Some of the best fuels to burn in a gasifier are actually byproducts (read ‘garbage’) of industrial processes. A good example of this is nut shells from a food processing plant or wood chips from an arbor company. I even read about a truck in Mother Earth news that ran off of wood chunks that were a byproduct of a local truss manufacturer.
The point is that local biomass is easy and inexpensive to obtain, is locally supplied, and is a sustainable green part of the carbon cycle. With the renewed interest in gasifier generators, it’s possible to turn biomass into both electricity and heat for your home. In fact, you could heat your home with a combination of hot water and electricity from the grid for convenience. Then, just fire up the gasifier generator when it’s convenient to upload an equivalent amount of energy to the grid. You get all the convenience of unsustainable living without the bill. This is one of the most practical and sustainable energy solutions I can think of.
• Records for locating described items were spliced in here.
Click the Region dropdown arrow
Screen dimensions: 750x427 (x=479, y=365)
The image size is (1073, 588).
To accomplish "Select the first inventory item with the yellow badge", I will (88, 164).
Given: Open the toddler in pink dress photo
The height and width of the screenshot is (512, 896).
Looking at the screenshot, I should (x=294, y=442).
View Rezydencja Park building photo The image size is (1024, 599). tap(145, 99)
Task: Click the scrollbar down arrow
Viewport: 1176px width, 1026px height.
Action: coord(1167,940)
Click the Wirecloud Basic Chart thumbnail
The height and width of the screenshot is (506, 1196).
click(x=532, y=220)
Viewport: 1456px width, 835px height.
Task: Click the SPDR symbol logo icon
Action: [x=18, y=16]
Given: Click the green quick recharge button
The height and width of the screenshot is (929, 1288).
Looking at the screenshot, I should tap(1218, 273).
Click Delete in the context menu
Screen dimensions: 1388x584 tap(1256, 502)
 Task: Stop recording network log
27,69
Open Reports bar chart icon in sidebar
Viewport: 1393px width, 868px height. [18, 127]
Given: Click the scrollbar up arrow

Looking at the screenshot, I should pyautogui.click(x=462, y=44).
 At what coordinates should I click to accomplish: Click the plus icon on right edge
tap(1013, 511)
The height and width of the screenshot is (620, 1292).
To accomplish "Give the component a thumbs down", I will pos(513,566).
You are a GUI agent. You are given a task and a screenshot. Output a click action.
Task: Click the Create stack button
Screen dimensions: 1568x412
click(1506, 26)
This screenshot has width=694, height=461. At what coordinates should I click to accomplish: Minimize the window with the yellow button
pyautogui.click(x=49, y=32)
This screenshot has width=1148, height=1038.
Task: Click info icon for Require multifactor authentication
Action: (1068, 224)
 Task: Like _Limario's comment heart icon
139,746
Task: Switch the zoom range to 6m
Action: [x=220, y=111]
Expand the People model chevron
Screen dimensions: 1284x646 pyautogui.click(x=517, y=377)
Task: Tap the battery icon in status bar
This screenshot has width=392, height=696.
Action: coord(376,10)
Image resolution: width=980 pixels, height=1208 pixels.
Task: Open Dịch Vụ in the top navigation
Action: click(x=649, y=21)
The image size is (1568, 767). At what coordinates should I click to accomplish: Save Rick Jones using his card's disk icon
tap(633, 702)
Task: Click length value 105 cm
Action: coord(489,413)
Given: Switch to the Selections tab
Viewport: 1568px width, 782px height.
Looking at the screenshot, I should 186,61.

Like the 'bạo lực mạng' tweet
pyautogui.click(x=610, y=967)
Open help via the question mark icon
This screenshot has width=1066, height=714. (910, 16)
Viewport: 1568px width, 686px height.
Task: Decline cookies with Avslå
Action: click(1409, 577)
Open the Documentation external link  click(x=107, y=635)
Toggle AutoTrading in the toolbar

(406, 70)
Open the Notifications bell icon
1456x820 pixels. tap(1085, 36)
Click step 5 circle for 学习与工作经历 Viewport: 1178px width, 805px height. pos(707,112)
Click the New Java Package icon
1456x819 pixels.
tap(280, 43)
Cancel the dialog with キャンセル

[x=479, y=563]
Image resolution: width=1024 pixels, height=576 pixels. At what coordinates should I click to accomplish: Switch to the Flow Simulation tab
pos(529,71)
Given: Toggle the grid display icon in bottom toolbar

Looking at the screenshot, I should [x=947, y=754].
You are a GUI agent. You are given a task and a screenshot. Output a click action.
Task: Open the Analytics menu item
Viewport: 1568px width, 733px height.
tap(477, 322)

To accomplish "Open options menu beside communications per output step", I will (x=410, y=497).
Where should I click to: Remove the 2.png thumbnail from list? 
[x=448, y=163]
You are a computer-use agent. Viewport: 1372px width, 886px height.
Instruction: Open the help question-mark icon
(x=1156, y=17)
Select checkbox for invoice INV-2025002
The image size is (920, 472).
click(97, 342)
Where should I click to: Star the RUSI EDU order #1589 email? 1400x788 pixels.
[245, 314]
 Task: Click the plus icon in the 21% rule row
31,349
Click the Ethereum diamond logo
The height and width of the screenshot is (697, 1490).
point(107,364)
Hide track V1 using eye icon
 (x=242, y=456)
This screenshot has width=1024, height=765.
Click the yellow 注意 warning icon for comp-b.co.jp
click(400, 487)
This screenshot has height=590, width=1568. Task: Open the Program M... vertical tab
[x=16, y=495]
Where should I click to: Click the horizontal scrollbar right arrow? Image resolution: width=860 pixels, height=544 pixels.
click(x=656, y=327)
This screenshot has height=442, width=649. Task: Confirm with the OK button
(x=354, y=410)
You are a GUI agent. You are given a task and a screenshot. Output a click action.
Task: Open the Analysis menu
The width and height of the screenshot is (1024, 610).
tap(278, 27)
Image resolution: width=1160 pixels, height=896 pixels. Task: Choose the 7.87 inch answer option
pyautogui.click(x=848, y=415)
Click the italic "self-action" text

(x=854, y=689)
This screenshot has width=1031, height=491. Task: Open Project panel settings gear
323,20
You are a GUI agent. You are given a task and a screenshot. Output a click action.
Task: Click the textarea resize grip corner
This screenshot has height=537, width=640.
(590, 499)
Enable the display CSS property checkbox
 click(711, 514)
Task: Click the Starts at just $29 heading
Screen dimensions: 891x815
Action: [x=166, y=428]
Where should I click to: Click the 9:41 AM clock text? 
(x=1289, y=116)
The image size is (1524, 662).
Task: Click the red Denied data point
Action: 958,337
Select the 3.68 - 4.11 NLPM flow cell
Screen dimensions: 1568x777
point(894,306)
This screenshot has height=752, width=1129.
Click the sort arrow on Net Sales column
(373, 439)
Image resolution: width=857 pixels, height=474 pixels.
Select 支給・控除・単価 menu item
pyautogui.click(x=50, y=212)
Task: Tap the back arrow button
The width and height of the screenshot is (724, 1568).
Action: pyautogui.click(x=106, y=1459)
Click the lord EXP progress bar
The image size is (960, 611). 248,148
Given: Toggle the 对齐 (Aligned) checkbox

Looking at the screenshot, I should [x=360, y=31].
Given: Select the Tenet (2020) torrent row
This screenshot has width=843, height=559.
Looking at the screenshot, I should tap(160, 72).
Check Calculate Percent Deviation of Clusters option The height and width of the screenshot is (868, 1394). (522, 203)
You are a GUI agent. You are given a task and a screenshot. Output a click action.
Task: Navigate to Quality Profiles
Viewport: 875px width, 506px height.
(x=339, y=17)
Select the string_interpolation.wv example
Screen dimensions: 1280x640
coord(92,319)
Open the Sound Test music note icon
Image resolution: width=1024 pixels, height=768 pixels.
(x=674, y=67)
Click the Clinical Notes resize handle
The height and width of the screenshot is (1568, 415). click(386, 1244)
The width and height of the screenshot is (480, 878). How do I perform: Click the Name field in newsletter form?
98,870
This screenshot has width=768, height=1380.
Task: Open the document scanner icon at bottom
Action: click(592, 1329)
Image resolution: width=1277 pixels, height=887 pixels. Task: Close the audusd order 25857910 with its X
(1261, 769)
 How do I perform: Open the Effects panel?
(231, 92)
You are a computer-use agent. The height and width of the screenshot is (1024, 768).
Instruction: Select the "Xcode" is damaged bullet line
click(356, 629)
Alternative sources of electricity have been the main focus of the media when talking about sustainable energy solutions. Most people associate ‘how to be sustainable’ with installing solar panels or wind turbines. These are the easiest sustainable resources for DIY enthusiasts to tackle and make a great start for the person focusing on sustainable living. As mentioned above, sustainable electricity can come from many different sources. And you don’t have to pick just one. If you have a wind turbine, a solar panel, and biomass gasification generator, you can use all three sustainable power sources to fulfill your electricity needs. Power controllers such as automatic transfer switches and charge controllers are readily available on the consumer market to help the do it yourselfer get up and running.
While it is very hard to live without heat in a cold environment, it is quite possible (though uncomfortable) to live without cooling in a hot environment. When most people think of cooling, they think of unsustainable, power hungry air conditioners. The fact is that there is a much better and cheaper way to cool your home: geothermal cooling. In a nutshell, this method involves burying a couple hundred feet of hose under the ground (typically 3 to 5 feet). Then you blow air from inside your home through this hose. The hot air from your home is cooled by the earth and returned back into the house. Simple! And very efficient.
The key to using this setup in sustainable homes is having enough land to dig trenches to lay the hose. Most suburban lots have plenty of room, but crowded urban environments do not. However, sustainable house plans of duplexes and apartment buildings are beginning to incorporate very similar methods of passive geothermal cooling.
Sustainable House Plans
If you have a standard 0.25 acre urban lot or bigger, you shouldn’t have any problem installing some of these sustainable energy solutions. It will take money and time, however. These new types of energy generation are not standardized or fully commercialized yet. However, all these technologies are well within the budget and reach of a motivated do it yourselfer. Gasifier generators in particular represent an innovative and practical method of sustainable power from local, sustainable resources. In little more than a weekend, a home owner could install a geothermal cooling system. Finally, this website will help get you familiar with solar, wind, and micro-hydro generation of electrical power.